I am taking the R programming course from the Data Science Specialization offered by the John Hopkins University on Coursera. This blog post is a personal notes taking where we can follow the reasoning during the exercices.
Today I try to complete the Assignement 1 “Air Pollution” Part 1. We are given a .zip file that contains 332 *.csv files containing pollution monitoring data for fine particulate matter (PM) air pollution at 332 locations in the United States. Each file contains data from a single monitor and the ID number for each monitor is contained in the file name. Here is my walkthrough.
Part 1 : pollutantmean()
The Part 1 is about writing the pollutantmean(directory, pollutant, id=1:332) function which returns the mean of a specified pollutant out of one or many CSV (requested by id) in the specified directory.
The results should be:
> pollutantmean("specdata", "sulfate", 1:10)
[1] 4.064
> pollutantmean("specdata", "nitrate", 70:72)
[1] 1.706
> pollutantmean("specdata", "nitrate", 23)
[1] 1.281
My try :
There are 2 cases: when ID is given for one single monitor, when ID is given for many monitors in a row.
pollutantmean <- function(directory, pollutant, id = 1:332) { files <- list.files(directory, full.names = TRUE) # Case where id indicates 1 file if (length(files[id])==1){ mean(read.csv(files[id])[,pollutant], na.rm=1) } # Case where id indicates many files in a row else { datas <- data.frame() for (i in 1:length(files[id])){ datas <- rbind(datas, read.csv(files[i])) } mean(datas[,pollutant], na.rm=1) } }
Results are:
> pollutantmean("specdata", "sulfate", 1:10) [1] 4.064128 > pollutantmean("specdata", "nitrate", 70:72) [1] 0.8599547 > pollutantmean("specdata", "nitrate", 23) [1] 1.280833
The first and the third requests works but not the second one… The mistake is that the loop is always starting at i=1 instead of the given set (that is why 1:10 returns the right answer, but 70:72 actually returns the result for 1:72). By simply fixing the loop, the results are all right:
## Fixed loop for (i in id){ datas <- rbind(datas, read.csv(files[i])) }
> pollutantmean("specdata", "sulfate", 1:10) [1] 4.064128 > pollutantmean("specdata", "nitrate", 70:72) [1] 1.706047 > pollutantmean("specdata", "nitrate", 23) [1] 1.280833
What I try do next is to fix the function to makes it works with disparate ID given.

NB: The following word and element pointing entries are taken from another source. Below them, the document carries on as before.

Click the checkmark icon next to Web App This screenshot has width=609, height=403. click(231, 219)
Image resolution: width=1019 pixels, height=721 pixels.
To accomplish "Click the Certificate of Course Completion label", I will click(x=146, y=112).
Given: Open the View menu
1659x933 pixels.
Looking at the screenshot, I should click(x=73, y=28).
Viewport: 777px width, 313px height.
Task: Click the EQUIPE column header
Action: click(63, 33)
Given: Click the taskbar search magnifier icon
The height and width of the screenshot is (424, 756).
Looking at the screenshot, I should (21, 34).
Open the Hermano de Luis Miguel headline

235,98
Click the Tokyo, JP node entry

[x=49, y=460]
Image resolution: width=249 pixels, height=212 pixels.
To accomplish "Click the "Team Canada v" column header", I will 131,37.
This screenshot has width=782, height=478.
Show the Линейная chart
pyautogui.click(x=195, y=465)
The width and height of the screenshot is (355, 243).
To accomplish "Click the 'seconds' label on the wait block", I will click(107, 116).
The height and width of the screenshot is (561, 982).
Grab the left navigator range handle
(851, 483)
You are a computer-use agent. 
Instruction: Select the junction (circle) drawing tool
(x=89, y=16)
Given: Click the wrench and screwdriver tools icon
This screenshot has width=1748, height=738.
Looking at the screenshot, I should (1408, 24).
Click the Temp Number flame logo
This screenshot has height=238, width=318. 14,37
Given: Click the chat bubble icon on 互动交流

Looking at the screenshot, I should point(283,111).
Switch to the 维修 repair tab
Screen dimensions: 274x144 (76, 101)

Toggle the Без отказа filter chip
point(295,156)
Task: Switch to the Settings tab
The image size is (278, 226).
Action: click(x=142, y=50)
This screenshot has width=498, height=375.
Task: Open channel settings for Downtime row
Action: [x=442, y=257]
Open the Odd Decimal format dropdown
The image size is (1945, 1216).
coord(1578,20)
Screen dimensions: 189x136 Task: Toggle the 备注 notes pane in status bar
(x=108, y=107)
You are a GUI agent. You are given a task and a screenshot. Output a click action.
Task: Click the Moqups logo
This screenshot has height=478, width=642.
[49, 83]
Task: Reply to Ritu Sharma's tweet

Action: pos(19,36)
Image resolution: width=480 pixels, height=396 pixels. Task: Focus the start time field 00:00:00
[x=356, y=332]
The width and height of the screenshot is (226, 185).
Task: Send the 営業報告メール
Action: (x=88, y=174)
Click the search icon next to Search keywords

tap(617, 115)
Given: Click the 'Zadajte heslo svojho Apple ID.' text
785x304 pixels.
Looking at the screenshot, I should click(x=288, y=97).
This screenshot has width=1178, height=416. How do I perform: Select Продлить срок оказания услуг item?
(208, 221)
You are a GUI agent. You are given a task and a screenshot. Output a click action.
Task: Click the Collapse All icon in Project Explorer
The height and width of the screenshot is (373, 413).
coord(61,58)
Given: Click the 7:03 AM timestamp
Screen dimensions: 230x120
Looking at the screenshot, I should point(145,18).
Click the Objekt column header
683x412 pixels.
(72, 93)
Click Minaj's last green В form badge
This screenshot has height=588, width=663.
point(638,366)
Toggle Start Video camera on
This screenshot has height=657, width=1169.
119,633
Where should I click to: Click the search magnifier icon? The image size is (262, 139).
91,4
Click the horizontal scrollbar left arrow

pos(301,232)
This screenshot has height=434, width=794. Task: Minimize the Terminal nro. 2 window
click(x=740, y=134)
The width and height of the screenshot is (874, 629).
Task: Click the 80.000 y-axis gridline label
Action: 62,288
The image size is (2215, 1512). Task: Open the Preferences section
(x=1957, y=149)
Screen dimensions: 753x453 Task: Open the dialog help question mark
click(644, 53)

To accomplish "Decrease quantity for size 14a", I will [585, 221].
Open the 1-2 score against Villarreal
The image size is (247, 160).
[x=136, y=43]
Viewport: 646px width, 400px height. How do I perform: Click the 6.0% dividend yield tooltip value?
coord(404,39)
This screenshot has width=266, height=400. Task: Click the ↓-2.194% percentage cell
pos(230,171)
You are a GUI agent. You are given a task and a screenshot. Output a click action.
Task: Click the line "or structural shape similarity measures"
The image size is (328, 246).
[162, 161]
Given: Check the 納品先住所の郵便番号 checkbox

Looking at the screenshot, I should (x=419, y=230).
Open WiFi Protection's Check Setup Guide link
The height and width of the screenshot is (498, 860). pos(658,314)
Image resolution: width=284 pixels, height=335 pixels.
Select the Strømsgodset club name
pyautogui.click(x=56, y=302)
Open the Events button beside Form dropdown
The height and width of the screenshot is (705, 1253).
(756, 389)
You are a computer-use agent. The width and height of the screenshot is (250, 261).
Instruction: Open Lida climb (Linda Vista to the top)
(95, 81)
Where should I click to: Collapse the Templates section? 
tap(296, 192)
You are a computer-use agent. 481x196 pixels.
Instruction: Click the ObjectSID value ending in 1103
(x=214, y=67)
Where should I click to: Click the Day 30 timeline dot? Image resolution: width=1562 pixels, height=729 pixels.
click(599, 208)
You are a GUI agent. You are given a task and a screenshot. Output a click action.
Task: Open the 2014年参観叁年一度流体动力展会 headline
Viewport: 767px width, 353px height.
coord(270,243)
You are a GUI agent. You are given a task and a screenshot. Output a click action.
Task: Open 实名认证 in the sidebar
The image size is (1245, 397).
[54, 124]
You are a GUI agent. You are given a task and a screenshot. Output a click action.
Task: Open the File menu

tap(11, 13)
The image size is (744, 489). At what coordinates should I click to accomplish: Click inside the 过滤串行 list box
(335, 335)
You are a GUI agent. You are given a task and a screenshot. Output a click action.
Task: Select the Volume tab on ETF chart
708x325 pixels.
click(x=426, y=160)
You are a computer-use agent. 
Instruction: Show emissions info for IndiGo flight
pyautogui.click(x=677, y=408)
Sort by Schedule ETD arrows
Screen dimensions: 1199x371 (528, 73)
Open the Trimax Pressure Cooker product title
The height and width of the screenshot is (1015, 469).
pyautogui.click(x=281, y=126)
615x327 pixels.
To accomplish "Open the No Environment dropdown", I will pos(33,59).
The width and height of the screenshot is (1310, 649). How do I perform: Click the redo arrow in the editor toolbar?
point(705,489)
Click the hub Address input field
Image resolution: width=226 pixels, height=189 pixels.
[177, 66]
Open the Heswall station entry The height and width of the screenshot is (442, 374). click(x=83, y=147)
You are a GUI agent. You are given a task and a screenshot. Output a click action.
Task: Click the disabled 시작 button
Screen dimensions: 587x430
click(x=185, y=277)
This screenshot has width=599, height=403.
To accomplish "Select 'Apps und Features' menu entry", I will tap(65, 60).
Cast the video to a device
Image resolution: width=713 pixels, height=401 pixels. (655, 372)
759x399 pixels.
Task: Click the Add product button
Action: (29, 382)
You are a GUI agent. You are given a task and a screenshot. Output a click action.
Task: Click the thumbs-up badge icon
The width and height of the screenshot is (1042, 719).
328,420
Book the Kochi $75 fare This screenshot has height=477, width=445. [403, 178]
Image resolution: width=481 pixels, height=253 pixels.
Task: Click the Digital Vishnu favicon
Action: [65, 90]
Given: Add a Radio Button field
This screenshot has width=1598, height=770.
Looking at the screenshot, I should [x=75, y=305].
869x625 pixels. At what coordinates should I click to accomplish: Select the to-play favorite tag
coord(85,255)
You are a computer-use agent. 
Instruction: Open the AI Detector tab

I do :
– Read the monitor files list into the files vector, then binding into the bind23_26 vector files 23 and 26 (it actually adds the 26’s datas just after the 23’s datas into one single data.frame).
– Create a vector containing id=23 and id=26 and requesting them into the pollutantmean() function.
> files <- list.files("specdata", full.names=1) > bind23_26 <- read.csv(files[23]) > bind23_26 <- rbind(bind23_26, read.csv(files[26])) > mean(bind23_26[,"nitrate"], na.rm=1) [1] 4.169054 > v <- c(23,26) > pollutantmean("specdata", "nitrate", v) [1] 4.169054
Surprisingly it works without fixing the loop. I learned that loops can works with (i in c(1, 4, 5, …) ).
Next, I guess I have to fix the results to be shown at 10-3 just like the example, but the assignment asks not to round the values…
Finally, I can erase the case where ID is a single element since for loop can obviously browse a set of 1 number.
## pollutantmean.R pollutantmean <- function(directory, pollutant, id = 1:332) { files <- list.files(directory, full.names = TRUE) datas <- data.frame() for (i in id){ datas <- rbind(datas, read.csv(files[i])) } mean(datas[,pollutant], na.rm=1) }
This was a great help for a full time working dad that is strapped for time, but still finds time to learn new languages during his downtime. Thanks.
Thank you for sharing this, so helpful for a non-talent in coding like me! Really appreciate it!